The Fourth of July has a special significance for me and, I suspect, most people who, like me, were born elsewhere. It marks the 240th anniversary of the declaration that every living person has the right to “life, liberty and the pursuit of happiness”— thus giving birth to the most exceptional nation on earth.

When I was much younger and wet behind the ears, I was persuaded the U.S. Constitution, which sprang from the Declaration of Independence, was greatly inferior to the British version.

It was held that the “unwritten” British Constitution was far more flexible—and thus far more adaptable to changing political, social, and economic circumstances—than that of America.

Years spent reporting both in the former Soviet Bloc and Western Europe taught me that flexibility is anything but a virtue. Experience shows that liberty is best guaranteed by government according to the U.S. model, with a constitution that unambiguously limits the muscle and reach of government.

Today, however, it seems that immigrants like me hold the U.S. Constitution and Bill of Rights in rather higher esteem than many of the folks who were born here. This, at least, appears to be the case from the apparent bland acceptance displayed by so many of our fellow citizens to efforts to modify, erode, distort, or alter its meaning.

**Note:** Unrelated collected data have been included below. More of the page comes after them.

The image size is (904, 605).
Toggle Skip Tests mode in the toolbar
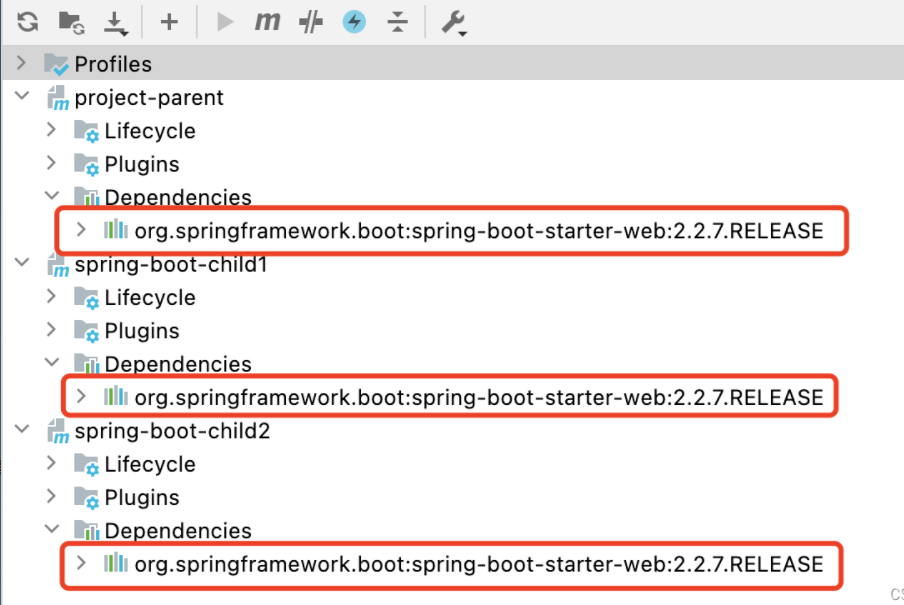[310, 23]
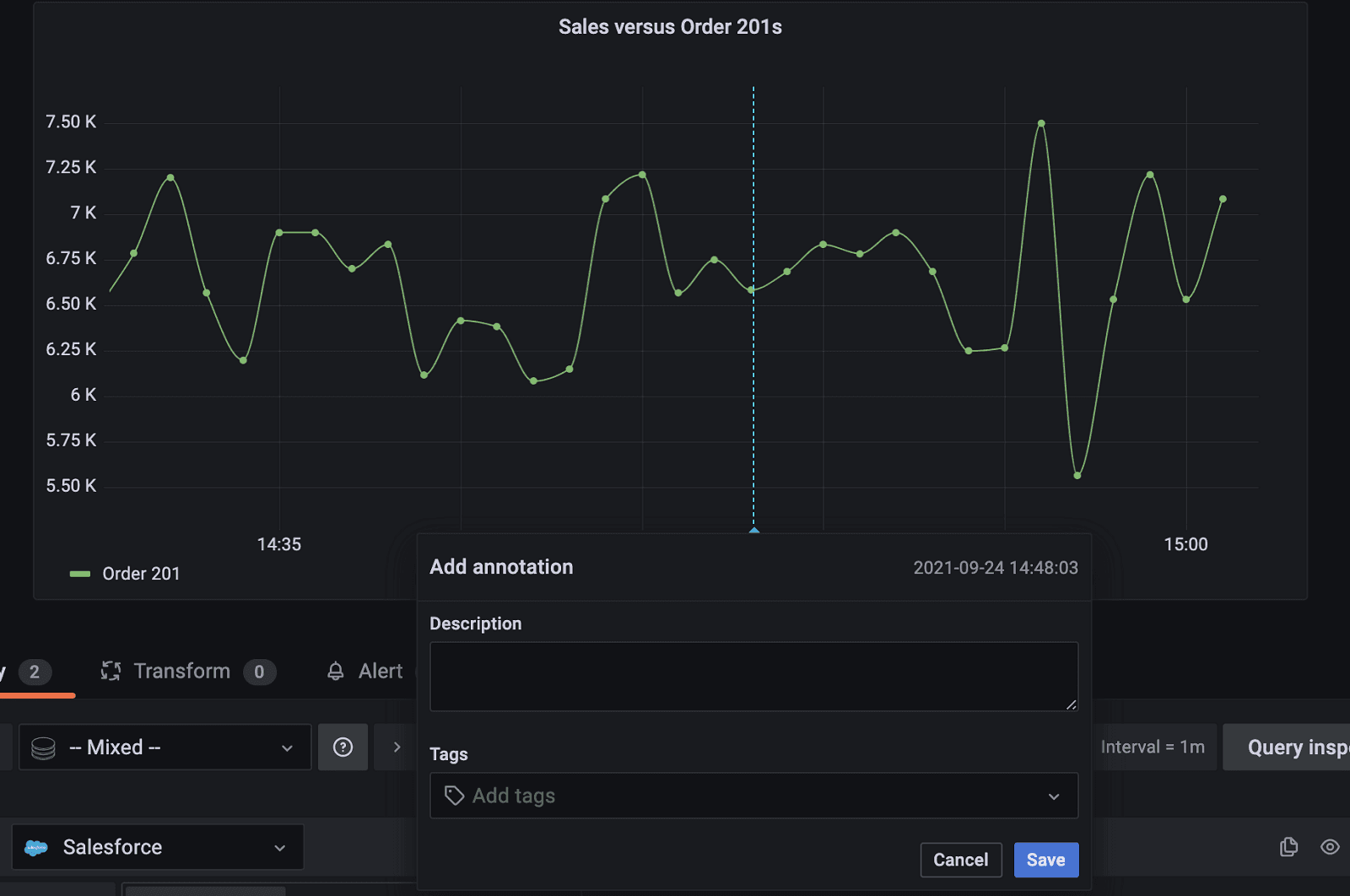
Task: Expand query options chevron arrow
Action: click(397, 747)
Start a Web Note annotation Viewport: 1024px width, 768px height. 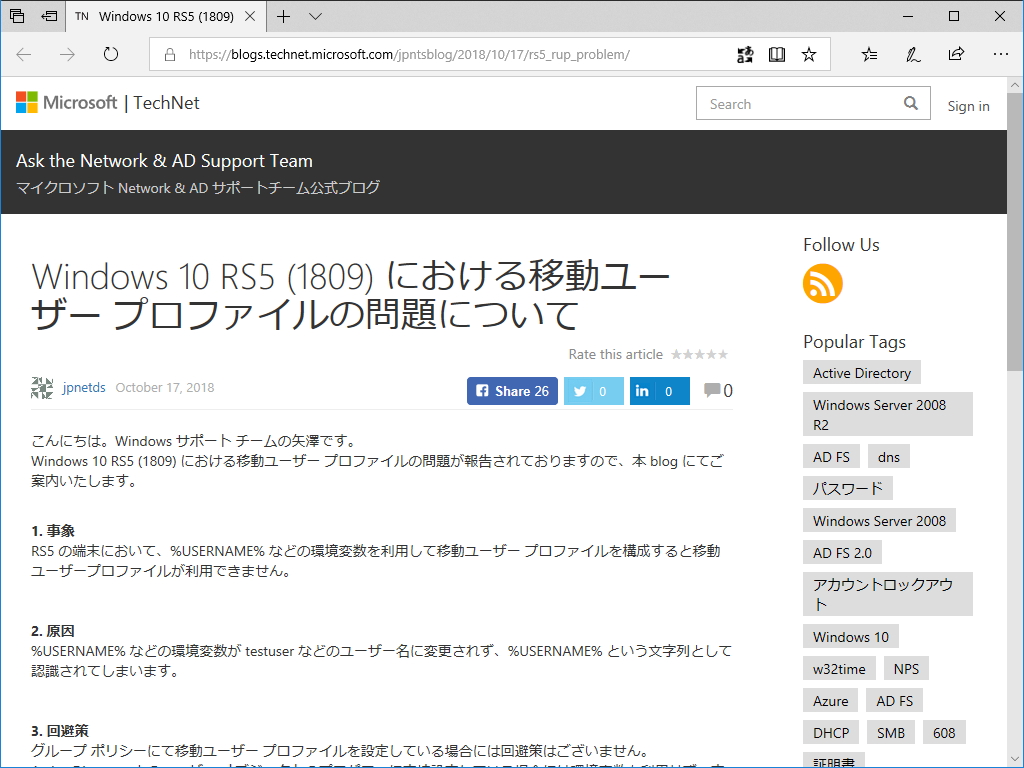[x=912, y=54]
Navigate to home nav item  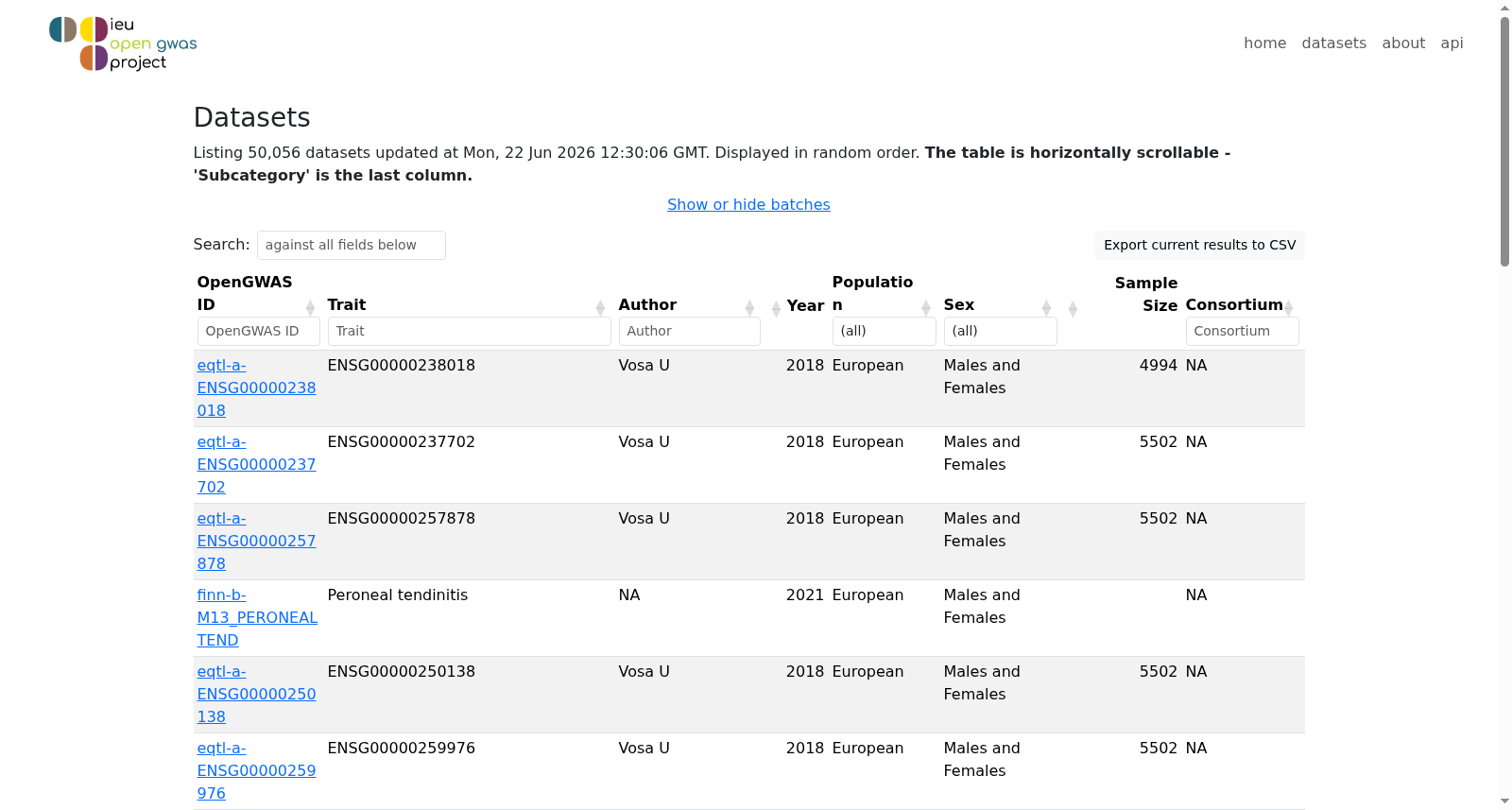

The relentless assault on the First Amendment is a case in point. Newly-discovered so-called “rights” are being invoked not only to stifle our constitutionally guaranteed freedom to express our religious beliefs, but also to restrict our political freedoms by stifling debate on a wide range of vital issues.

This is a development that is especially chilling for those of us in America who have experienced life in totalitarian societies where Christianity was considered, in Karl Marx’s words, to be the “the opiate of the people” and condemned as subversive.

In the early days of the Soviet Union, bishops, priests, and deacons faced the firing squad. When the Nazis invaded in 1941, Josef Stalin ordered the reopening of the churches when he saw the unflinching courage and self-sacrifice the Christian faith inspired.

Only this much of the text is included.